*** Opening Input data ***

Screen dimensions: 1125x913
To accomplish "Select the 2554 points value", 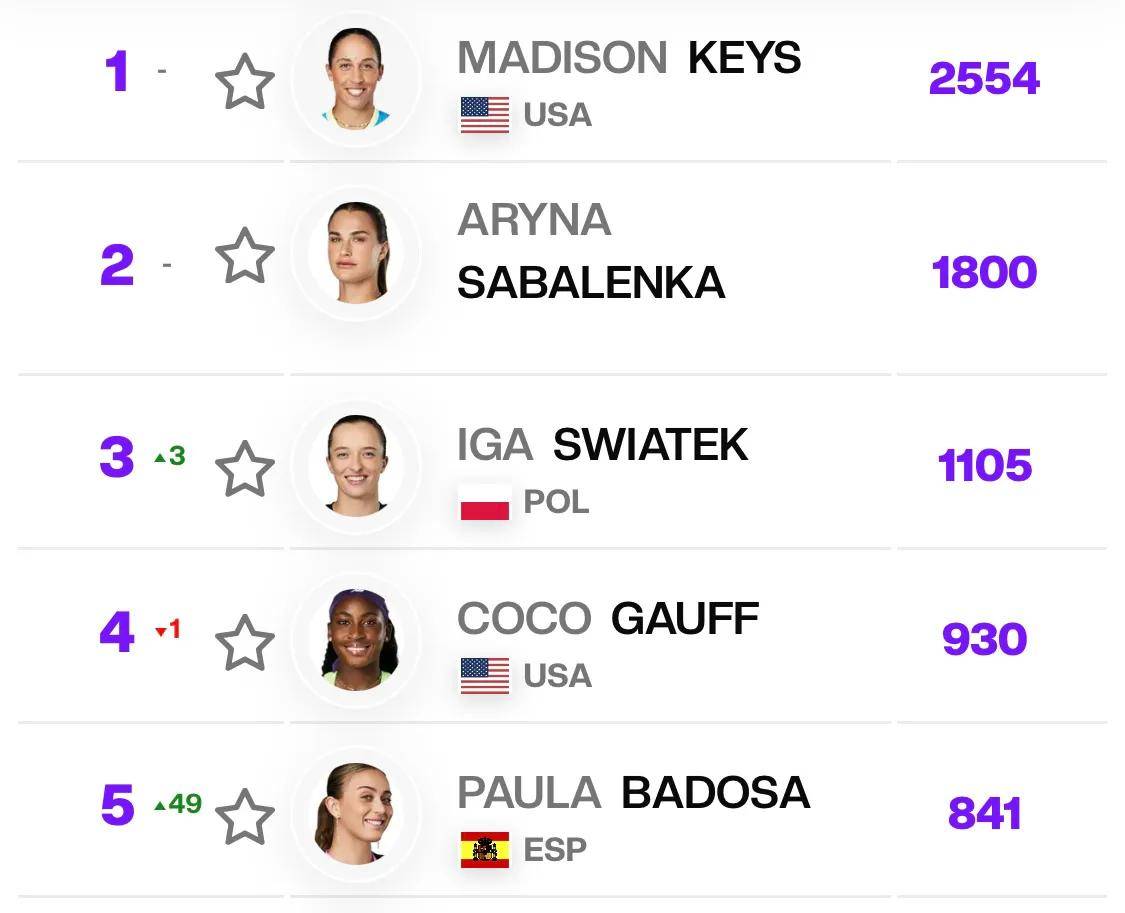I will [984, 78].
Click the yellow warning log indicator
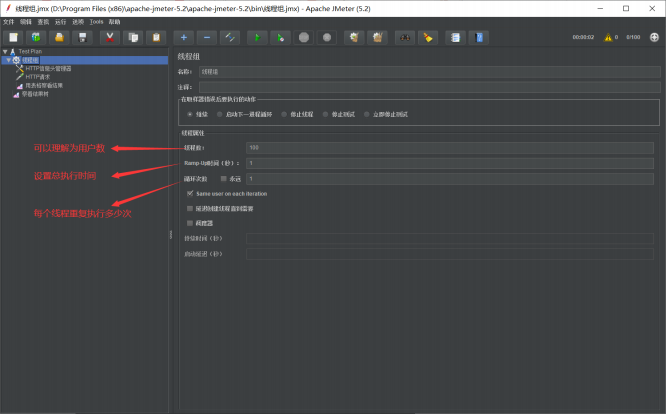The width and height of the screenshot is (666, 414). [x=607, y=37]
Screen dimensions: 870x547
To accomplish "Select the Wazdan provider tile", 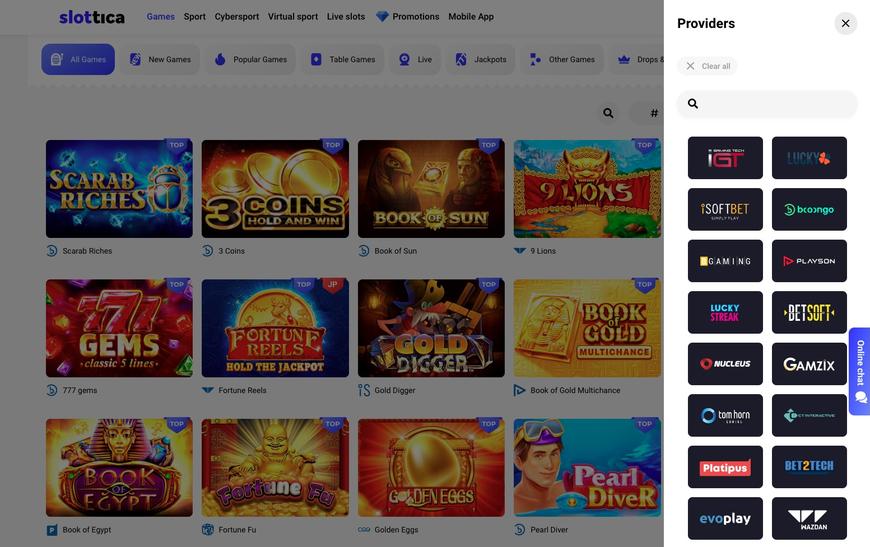I will (809, 518).
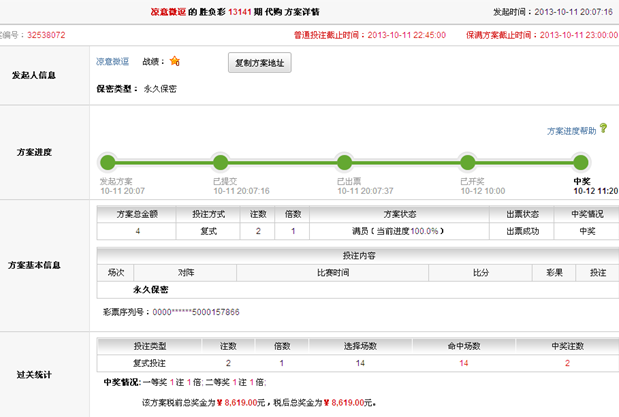619x417 pixels.
Task: Click the 已出票 progress node
Action: coord(344,163)
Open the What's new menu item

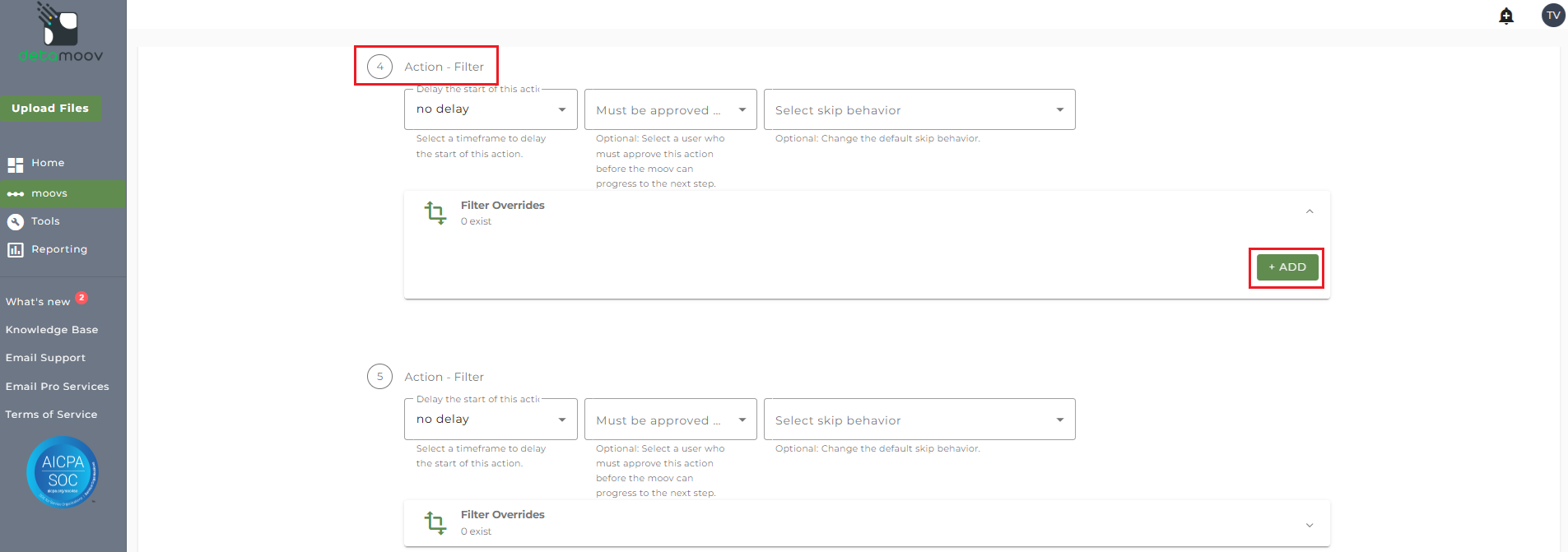click(38, 302)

*** Closing Input data ***

## Description of the task
Which lines above include the string "dimensions"? Show them.

## Answer to the exercise
Screen dimensions: 1125x913
Screen dimensions: 870x547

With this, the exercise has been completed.